- 1/2 cup teff flour, plus 2/3 cup, divided
- 1/8 teaspoon dry active yeast
- 3/4 cup water at 70°, plus 1 cup, divided
- 1/4 cup starter from above
- 1 3/4 cups water at room temperature
- 1 3/4 cups teff flour
- Generous pinch of sea salt
- Vegetable oil, for greasing
- 1 medium cabbage head, cut into 8 wedges
- 2 medium carrots, peeled and diced
- 1 large onion, peeled and sliced
- 3 tablespoons olive oil
- Sea salt, to taste
- Freshly ground black pepper, to taste
- 1 teaspoon freshly ground cumin
- Pinch red pepper flakes (optional)
- 1 teaspoon turmeric (optional)
- 1 cup puy lentils, or other lentils, such as green or black
- 1 teaspoon black mustard seeds
- 1/2 teaspoon black peppercorns
- 1 teaspoon sea salt
- Pinch of cayenne pepper
- Juice of 2 small or 1 large lemon
- 3 tablespoons olive oil
- 1 chile or jalapeño, seeded and minced
How to make this recipe
Make the starter
Whisk all the ingredients in a bowl or a glass jar, cover with something breathable like cheesecloth and leave to rest at room temperature for 2 days. You should see some rising along the way.
Stir the starter. It will smell very grassy, almost in a spoiled kind of way (it might even make you think that it went bad—it likely did not). Resist the urge to throw it away; the smell indicates fermentation, and that's what we're looking for. You also should see bubbles on the surface. Feed the starter with 1/3 cup teff flour and 1/2 cup water, cover and leave to ferment for another 2 days.
The starter may separate into 2 layers at this point—that's fine.
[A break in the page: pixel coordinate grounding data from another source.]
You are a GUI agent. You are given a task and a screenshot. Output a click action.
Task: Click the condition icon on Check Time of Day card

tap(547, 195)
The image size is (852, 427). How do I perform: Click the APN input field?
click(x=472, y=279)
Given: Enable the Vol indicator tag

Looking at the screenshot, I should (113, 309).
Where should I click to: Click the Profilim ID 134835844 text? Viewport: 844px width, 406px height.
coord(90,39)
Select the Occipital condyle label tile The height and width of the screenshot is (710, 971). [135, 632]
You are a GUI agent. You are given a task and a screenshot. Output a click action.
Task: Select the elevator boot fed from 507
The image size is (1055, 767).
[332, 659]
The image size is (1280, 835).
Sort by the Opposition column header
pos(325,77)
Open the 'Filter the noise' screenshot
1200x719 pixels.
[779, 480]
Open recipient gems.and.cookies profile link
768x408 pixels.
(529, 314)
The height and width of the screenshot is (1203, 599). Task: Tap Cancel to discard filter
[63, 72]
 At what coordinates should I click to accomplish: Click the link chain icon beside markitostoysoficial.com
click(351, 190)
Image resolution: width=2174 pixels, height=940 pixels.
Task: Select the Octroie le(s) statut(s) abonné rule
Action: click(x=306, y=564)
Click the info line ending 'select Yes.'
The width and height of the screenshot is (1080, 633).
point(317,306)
Stir it and feed with another 1/3 cup teff flour and 1/2 cup water. Cover and let ferment for at least another 4 hours or overnight. After that, your starter is ready.
Make the injera
In a large bowl, dissolve the starter in water. Add in the flour and whisk into a smooth pancake batter. Cover and let ferment for 5 to 6 hours. Reserve 1/4 cup of starter for the next batch, if desired.
Add in salt, whisk again to dissolve and begin cooking the injera. Optionally, you can add 1/2 teaspoon of baking soda to get more bubbles.
Heat a non-stick pan or skillet with a tight-fitting lid over medium heat. Lightly grease it with vegetable oil using a paper towel.
Add about 1/3 to 1/2 cup of batter to the pan, depending on its size, tilting and swirling to cover the surface evenly. Cook for about 1 minute, until bubbles appear on the surface.
Cover with a lid and steam the injera for about 3 minutes, until the top is set and the bread easily pulls off the pan. No need to flip it over. Remove it and continue with the rest of the batter. It will take a few tries to get the temperature and the cooking time just right.
Keep the cooked injera covered and warm.
Make the braised Cabbage
Preheat oven to 325°. Snugly arrange the cabbage wedges, carrots and onion in a lightly oiled baking dish. Drizzle olive oil and broth/water over it, followed by salt, cumin, pepper and turmeric, if using.
Cover with foil and braise for 1 hour. Remove the dish from the oven and carefully flip the cabbage, carrots and onion. Braise for another hour. Increase oven temperature to 400°.
Remove the foil and place the dish back into the oven for another 15-20 minutes, until the vegetables are golden brown.
Make the Mustard Lentils
Cook the lentils in plenty of salted water until soft, 15 minutes or so, depending on the type of lentils.
Grind the mustard seeds and peppercorns with a mortar and pestle. Add in the salt and cayenne and pour 1 tablespoon of boiling water over the spices. Add lemon juice and olive oil and stir to combine.
Add the chile or jalapeño into the lentils and pour the dressing over them. Toss well to combine. Adjust salt to taste.
Serve with braised cabbage and lentil salad with warm injera for scooping.